En même temps furent enrôlées trois centuries de cavaliers, les Rhamnes, ainsi appelés du nom de Romulus, les Titienses, qui reçurent le leur de Titus Tatius, et les Luceres, dont on ne peut expliquer avec certitude, ni le nom, ni l'origine.

Ces trois noms servent aussi à désigner les tribus primitives de Rome[2], dont chacune était divisée eu dix curies. Ce furent les trente curies qui fournirent les trois cents chevaliers[3]. Aussi la centurie équestre formée sur le modèle de la tribu patricienne dont elle portait le nom, dut s'accroître avec elle. C'est lorsque la tribu accueillit à son foyer de nouveaux citoyens, que la centurie élargit ses cadres pour recevoir de nouveaux combattants.

Tullus Hostilius, en transportant les Albains à Rome, doubla la cité[4]. Il fit entrer leurs chefs au Sénat, et afin que chacun des ordres l'État dût une partie de ses forces au peuple que Rome venait d'adopter, il leva parmi les Albains dix escadrons de cavalerie (decem turmas).

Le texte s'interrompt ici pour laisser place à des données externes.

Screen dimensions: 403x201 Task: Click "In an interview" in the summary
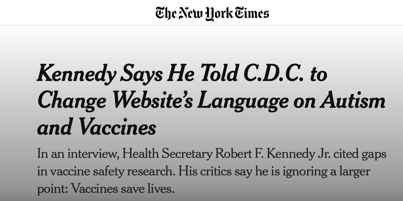78,154
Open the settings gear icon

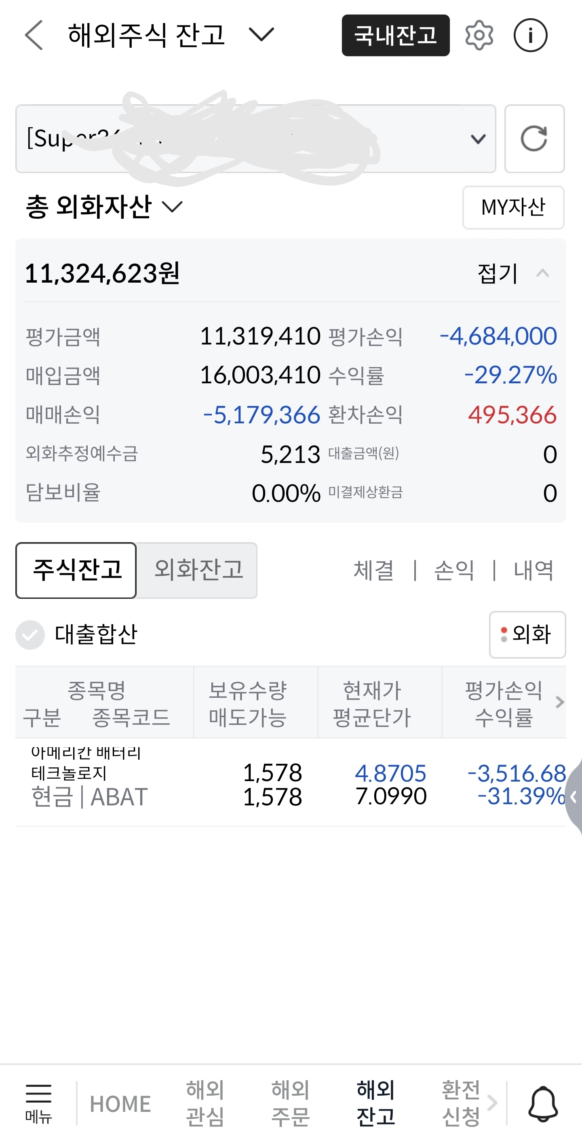479,35
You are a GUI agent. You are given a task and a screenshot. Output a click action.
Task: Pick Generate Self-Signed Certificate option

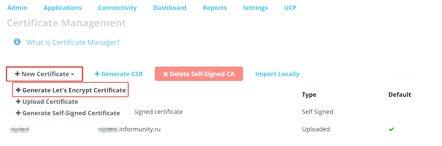(68, 113)
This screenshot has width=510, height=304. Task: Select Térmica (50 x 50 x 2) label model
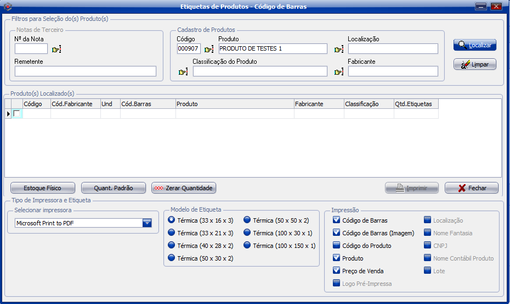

L'escadron ou turma fut jusqu'aux derniers temps de Rome un corps de trente cavaliers, divisé en trois décuries[5]. Sous les rois, chacune des trois tribus des Rhamnes, des Titienses et des Luceres, envoyait à la turma une décurie, et l'escadron de trente hommes figurait à la guerre comme une image réduite de la triple cité de Romulus.

Les dix escadrons albains de Tullus formèrent donc un effectif de trois cents nouveaux cavaliers qui furent incorporés aux trois premières centuries équestres. Chacune de ces centuries se composa désormais de deux cents hommes, parce que les tribus elles-mêmes se trouvèrent doublées par l'adjonction des familles albaines.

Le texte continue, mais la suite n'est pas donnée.